• _TASKS AND EXERCISES_
a: Based on the excerpt about terrorism and technology, tell whether each statement agrees with it: (i) the Islamic State put what it was doing on the internet; (ii) the speaker says the U.S. is more concerned about terrorists than about state actors; (iii) a person's digital footprint becomes a liability. Give yes or no for each, with the deciding words quoted exactly.
b: Reproduce the part of the excerpt about terrorism and technology that starts with "ZIMMERMAN: You know, I" and goes on through "technology moves forward.", word for word.

• _SUPPLIED PASSAGE_
|---|

ZIMMERMAN: You know, I think the technology aspect, as Bruce noted, is very concerning. But it’s also a space where we just need to be alive to the benefits that we have from technology. Because, again, it’s one of those spaces where, yes, the Islamic State was able to recruit widely on the internet, but they also put everything they were doing on the internet. And so we knew exactly what the Islamic State was doing in almost all spaces, which is a type of intelligence that ten, fifteen years ago analysts would be tripping over to get their hands on. And so there is a give and take in terms of how this technology moves forward.
And certainly the U.S. has vulnerabilities on the cyber front. And I think the U.S. government has pushed that forward with Cyber Command. We’re much more concerned about state actors, for obvious reasons, but what we’ve seen is, you know, they’re looking—the terrorists are going to look for the soft underbelly. And there are definitely spaces where they can use technology to get to the United States. They used technology not just, I think, to pull communities together, but to generate international hit lists, which is really concerning to a lot of people whose names appear on those hit lists because it’s actually quite easy now for a cyber criminal to come up with your name, home address, vacation address, where you are, where you’re saying. And your digital footprint becomes a liability.

|---|

Saved entries:
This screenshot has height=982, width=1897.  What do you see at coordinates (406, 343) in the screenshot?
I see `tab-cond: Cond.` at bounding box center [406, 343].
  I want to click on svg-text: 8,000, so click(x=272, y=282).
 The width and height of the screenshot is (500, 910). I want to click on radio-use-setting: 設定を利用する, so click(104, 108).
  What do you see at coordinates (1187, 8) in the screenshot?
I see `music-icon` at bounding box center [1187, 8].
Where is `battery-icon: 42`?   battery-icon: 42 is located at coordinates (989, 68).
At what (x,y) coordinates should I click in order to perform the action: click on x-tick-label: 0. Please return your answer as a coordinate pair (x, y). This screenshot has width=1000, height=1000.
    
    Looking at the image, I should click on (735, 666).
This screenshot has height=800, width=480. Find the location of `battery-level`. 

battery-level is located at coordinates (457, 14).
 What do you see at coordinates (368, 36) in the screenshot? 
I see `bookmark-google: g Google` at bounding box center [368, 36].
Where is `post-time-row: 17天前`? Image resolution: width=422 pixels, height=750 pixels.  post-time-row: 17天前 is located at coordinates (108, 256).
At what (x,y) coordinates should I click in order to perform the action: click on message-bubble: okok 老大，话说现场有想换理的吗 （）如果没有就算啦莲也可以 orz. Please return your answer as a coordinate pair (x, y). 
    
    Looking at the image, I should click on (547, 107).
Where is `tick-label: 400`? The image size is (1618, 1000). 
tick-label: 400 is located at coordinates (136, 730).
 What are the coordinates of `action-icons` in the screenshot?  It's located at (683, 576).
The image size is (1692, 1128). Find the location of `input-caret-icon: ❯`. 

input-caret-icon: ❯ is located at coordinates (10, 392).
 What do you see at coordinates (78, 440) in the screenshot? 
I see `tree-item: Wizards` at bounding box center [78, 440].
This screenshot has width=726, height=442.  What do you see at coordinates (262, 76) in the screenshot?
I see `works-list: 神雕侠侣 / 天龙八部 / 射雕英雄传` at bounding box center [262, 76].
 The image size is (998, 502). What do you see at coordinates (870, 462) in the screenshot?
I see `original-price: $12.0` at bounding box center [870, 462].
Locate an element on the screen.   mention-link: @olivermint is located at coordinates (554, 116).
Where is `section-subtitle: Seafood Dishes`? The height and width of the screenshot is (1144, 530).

|---|

• _RESPONSES FOR EACH TASK_
a:
(i) Yes: "they also put everything they were doing on the internet"
(ii) No: "We’re much more concerned about state actors"
(iii) Yes: "And your digital footprint becomes a liability."

b:
ZIMMERMAN: You know, I think the technology aspect, as Bruce noted, is very concerning. But it’s also a space where we just need to be alive to the benefits that we have from technology. Because, again, it’s one of those spaces where, yes, the Islamic State was able to recruit widely on the internet, but they also put everything they were doing on the internet. And so we knew exactly what the Islamic State was doing in almost all spaces, which is a type of intelligence that ten, fifteen years ago analysts would be tripping over to get their hands on. And so there is a give and take in terms of how this technology moves forward.